Two months after a Southampton councilman stepped down following his conviction on a drug trafficking charge, Southampton residents will head to the polls tomorrow for a special election to decide who will fill his seat on the town board.

Both candidates vying for the vacant seat ran unsuccessful races in Southampton last fall. Richard Yastrzemski, the Republican candidate, lost the town supervisor race to Jay Schneidermann, and Democrat Julie Lofstad lost her bid for town council.

Yastrzemski currently serves as deputy mayor and trustee for Southampton Village. Lofstad owns a commercial fishing business and is the co-founder of the Hampton Bays Mothers’ Association.

The special election will be held tomorrow, January 26.

Former councilman Bradley Bender was in the middle of a four-year term when he was charged last November with buying oxycodone pills from Riverhead physician assistant Michael Troyan, who prosecutors say is the ringleader of a multimillion-dollar scheme involving at least 20 co-conspirators.

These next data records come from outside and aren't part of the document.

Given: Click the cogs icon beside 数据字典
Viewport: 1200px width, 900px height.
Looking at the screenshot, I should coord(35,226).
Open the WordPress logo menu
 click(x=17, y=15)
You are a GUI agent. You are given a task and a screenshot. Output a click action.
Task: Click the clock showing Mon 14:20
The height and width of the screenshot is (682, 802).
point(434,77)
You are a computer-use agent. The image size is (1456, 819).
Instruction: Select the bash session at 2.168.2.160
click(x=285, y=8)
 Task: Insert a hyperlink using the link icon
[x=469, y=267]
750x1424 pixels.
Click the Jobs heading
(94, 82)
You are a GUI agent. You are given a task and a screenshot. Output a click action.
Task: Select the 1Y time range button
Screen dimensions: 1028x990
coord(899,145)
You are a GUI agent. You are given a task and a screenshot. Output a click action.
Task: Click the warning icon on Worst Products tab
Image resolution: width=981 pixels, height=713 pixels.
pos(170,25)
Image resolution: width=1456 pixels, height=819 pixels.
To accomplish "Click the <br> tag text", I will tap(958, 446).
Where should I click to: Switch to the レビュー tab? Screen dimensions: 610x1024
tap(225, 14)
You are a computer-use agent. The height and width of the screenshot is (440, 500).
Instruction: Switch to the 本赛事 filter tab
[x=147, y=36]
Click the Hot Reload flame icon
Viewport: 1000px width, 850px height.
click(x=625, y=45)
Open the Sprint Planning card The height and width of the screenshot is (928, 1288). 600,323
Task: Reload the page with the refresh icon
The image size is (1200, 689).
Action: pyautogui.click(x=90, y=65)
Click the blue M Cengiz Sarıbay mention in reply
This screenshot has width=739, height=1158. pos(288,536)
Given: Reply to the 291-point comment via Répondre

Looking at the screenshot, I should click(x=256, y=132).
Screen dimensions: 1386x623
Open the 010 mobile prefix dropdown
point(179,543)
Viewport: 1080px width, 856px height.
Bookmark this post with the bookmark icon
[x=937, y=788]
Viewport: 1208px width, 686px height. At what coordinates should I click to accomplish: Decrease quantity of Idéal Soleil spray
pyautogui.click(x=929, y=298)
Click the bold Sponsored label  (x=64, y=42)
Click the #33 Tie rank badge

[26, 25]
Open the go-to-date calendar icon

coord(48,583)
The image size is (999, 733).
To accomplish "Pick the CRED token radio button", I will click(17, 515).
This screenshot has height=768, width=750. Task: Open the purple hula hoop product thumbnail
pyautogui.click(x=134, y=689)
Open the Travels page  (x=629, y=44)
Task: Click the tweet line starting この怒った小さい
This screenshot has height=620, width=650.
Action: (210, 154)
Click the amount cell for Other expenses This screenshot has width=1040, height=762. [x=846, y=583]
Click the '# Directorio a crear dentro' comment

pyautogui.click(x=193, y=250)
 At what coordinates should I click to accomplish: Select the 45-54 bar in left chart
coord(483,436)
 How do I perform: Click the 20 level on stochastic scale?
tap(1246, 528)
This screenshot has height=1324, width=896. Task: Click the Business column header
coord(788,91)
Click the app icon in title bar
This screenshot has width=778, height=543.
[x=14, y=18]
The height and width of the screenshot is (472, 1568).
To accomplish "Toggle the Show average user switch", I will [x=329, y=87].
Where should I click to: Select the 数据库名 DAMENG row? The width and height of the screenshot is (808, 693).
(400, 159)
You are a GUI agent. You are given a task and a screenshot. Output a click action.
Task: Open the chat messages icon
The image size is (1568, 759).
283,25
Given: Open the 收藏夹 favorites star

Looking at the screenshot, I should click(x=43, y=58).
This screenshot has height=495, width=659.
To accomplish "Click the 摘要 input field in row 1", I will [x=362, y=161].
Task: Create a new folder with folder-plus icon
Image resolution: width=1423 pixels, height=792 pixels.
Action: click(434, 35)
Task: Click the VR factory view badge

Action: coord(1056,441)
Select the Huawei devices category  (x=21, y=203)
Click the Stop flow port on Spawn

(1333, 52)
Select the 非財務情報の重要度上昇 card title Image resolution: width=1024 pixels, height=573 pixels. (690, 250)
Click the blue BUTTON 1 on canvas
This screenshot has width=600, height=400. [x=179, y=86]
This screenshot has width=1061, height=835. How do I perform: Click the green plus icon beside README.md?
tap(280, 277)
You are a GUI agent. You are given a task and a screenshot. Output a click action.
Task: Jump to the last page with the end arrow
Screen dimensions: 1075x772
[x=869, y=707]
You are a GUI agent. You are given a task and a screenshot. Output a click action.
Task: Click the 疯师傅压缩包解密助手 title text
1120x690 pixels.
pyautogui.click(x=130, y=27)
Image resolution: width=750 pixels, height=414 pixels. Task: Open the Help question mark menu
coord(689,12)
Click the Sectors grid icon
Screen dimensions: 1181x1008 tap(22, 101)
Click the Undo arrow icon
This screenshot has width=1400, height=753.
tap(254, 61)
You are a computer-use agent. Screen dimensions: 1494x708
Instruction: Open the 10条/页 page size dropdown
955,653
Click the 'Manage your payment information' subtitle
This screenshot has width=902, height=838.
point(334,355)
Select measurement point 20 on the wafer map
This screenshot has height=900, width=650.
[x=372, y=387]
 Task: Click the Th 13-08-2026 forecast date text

Bender, 52, allegedly bought narcotics from Troyan and resold them to dealers on the street in exchange for money and steroids, prosecutors said.

He pleaded guilty to conspiracy to sell narcotics on November 24 and immediately resigned his position on the Southampton Town Board.

Local residents had hailed the election of Bender, a Northampton resident and former president of the Flanders-Riverside-Northampton Community Association, as a rare opportunity to have a local voice in town government — something that the hamlets in the northwest corner of the town hoped would bring more resources to their community, which is plagued by poverty and crime.

Southampton Town does not have council districts, so each of the town board seats are “at-large” positions.